409.6
The Pentecostal Architecture of Belonging: From Microdiversity to Layered Integration

Tuesday, 17 July 2018: 15:30
Location: 501 (MTCC SOUTH BUILDING)
Oral Presentation
Rafael CAZARIN, Department of Sociology, University of the Basque Country UPV/EHU, Spain
Every week, Pentecostal churches worldwide undertake multiple activities aimed at integrating worshippers into the so-called Kingdom of God. At every event, born-again Christians are invited to share similar practices that shape ways of being and feeling, while helping believers to navigate a social world often marked by xenophobia, distrust and marginalization. In this paper, I intend to examine these ‘ways’ by drawing upon fellowships encounters observed in African Pentecostal churches located in Johannesburg (South Africa) and Bilbao (Spain). I am concerned here with articulating the notions of belonging and integration as circumscribed at the activities organized by pastors and attended by migrants, according to particular social categories.

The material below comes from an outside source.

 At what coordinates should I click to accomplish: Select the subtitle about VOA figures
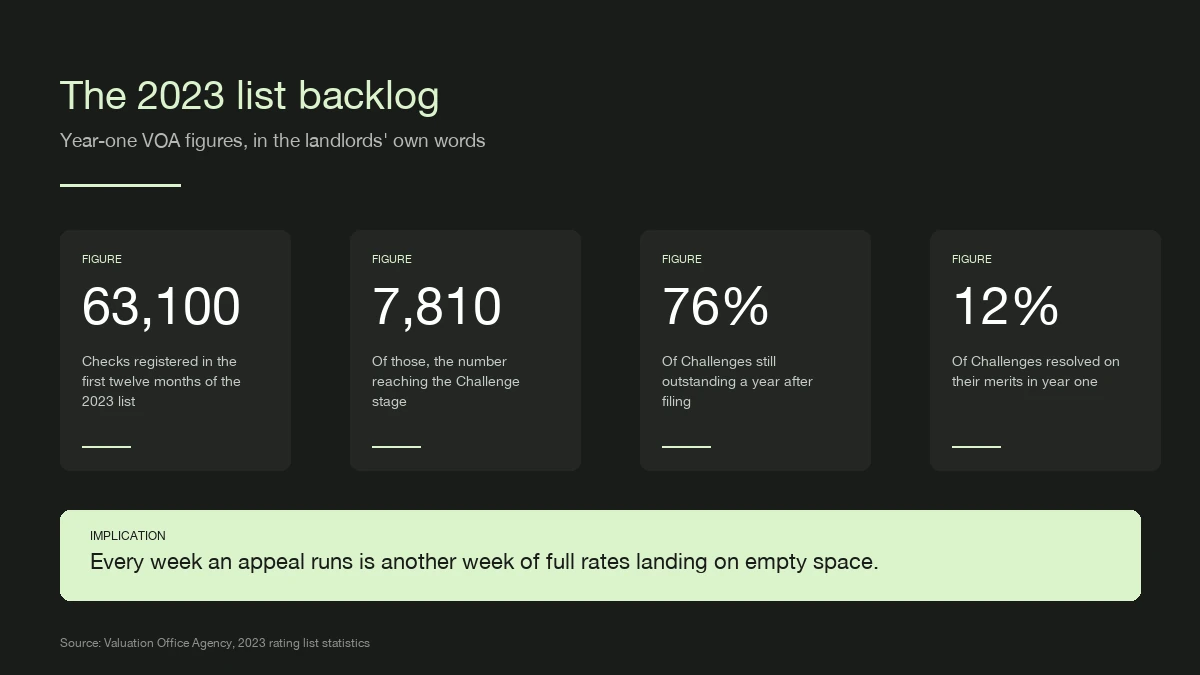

As will be evidenced, the ‘breaking down’ of the congregation into smaller groups seems to rearrange the diversity of social and cultural backgrounds of worshipers under the auspices of African and Pentecostal ‘features’. In other words, existing social categories are reworked through inclusive and exclusive religious terms, such that one is able to experience belonging to the Kingdom of God, no matter where he or she is settled.